Gated Clock Conversion in Vivado Synthesis/时钟门控自动转换

Overview

Traditionally, gated clocks in ASIC designs are a common way to reduce power consumption in systems.  By gating the clock, whole sets of registers can be kept from transitioning when not needed.

Fig. 1: Gating a clock with an AND gate

In Fig. 1, when the "gate" signal is set to a low condition, the registers are all turned off and are not drawing dynamic power.

This type of coding style does not always port well to FPGAs.  This is because FPGAs have advanced dedicated clock resources that are designed to set the timing of the clock structures to an optimal setting, avoiding clock skew.  Putting a gate in the middle of this structure can interfere with those resources.  In addition, those clock resources are not unlimited, so having many different gated clocks can cause problems in an FPGA design.

Fig. 2: LUT inside the clocking structure

One way to get around these problems is to rewrite the RTL code to remove the gates. However this involves a lot of work, and in many cases when the design is being prototyped in FPGAs, the RTL is not allowed to be changed.  Another way to fix this is to allow your synthesis tool to convert those gates so that the clock will drive the register clock pin directly and the gating logic will go to the clock enable pin.  Vivado Synthesis does support this behavior.

Fig. 3: Same circuit with the gated clocks converted.

It should be noted for designers that doing this conversion helps the tool to use the dedicated clocking resource, but it also now uses different clock enables.  This will mean more control sets in your design which can also have other effects. 

In addition, simulation can also be affected.
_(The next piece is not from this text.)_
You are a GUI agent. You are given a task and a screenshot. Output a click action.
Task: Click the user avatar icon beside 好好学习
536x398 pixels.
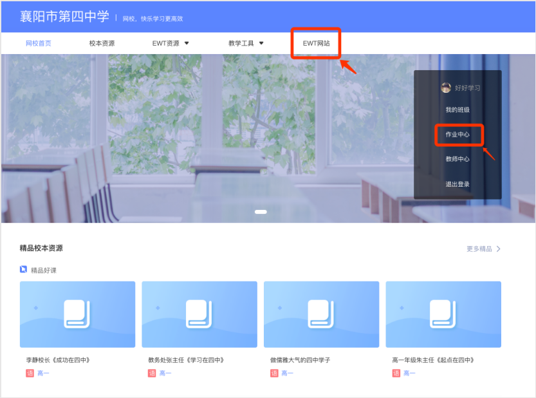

Take for example Fig. 2 and Fig. 3.  In this example, the clock and gate are both low and then the gate pulses high and low while clk stays low.  In Fig. 3, this would count as a clock pulse, however in Fig. 4, this pulse would have been missed.  Care will need to be taken to avoid situations like this.

Controlling gated clocks

The controlling of gated clock conversion is accomplished with a combination of three items.  The clock constraints in XDC files, the GATED_CLOCK synthesis attribute, and the gated_clock_conversion synthesis setting.

Clock constraints from the XDC files tell the tool how fast the clocks in the design need to operate. 
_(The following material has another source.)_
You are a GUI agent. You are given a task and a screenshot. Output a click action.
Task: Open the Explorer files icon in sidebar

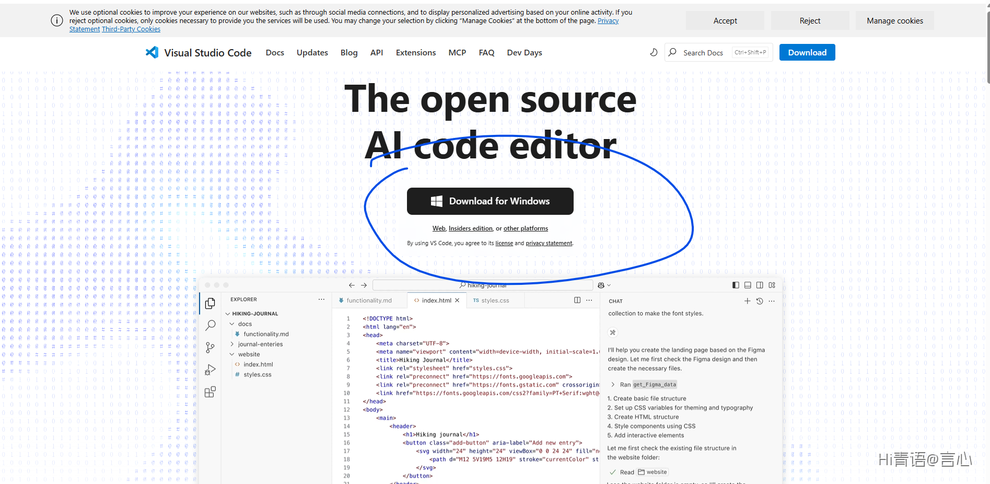(210, 303)
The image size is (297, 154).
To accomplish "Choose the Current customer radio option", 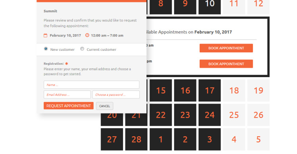I will (82, 49).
They take the following form:

create_clock -period 5 [get_ports clk]

By using constraints, the tool will know which signals can be converted to direct clocks.
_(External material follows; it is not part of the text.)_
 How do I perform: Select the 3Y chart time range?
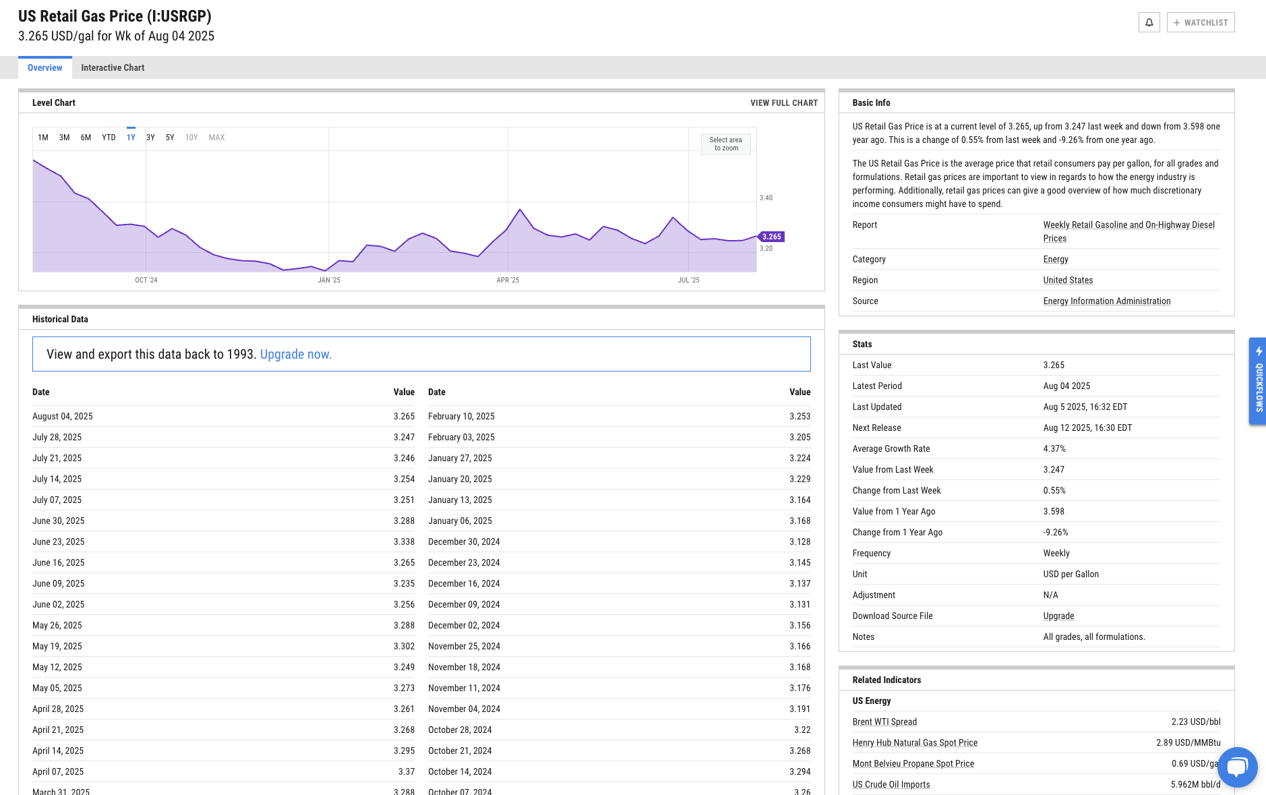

The GATED_CLOCK attribute allows the the user to directly tell the tool which clock in the gated logic should drive the clock input of the register.  It is put in the RTL file.

(* gated_clock = "yes" *) input clk;  

The gated_clock_conversion option controls how synthesis does gated clock conversions.  If it is set to "off", it will never convert gated clocks.  If it is set to "on", then it will perform gated clock conversions on signals that have the GATED_CLOCK attribute.

If it is set to "auto", then it will do conversions when it knows, via the XDC file, which signals are the real clocks in the design. In addition, if there is more than one possible clock that could be converted, the GATED_CLOCK attribute can be used to tell the tool which one should be used.

When the tool can detect a gated clock, and the conversion feature is turned on, it will attempt to separate the clock from the rest of the logic in the gate.  If it can do so, the clock will directly drive the C pin of the register, and the rest will get assigned to the clock enable logic of the register.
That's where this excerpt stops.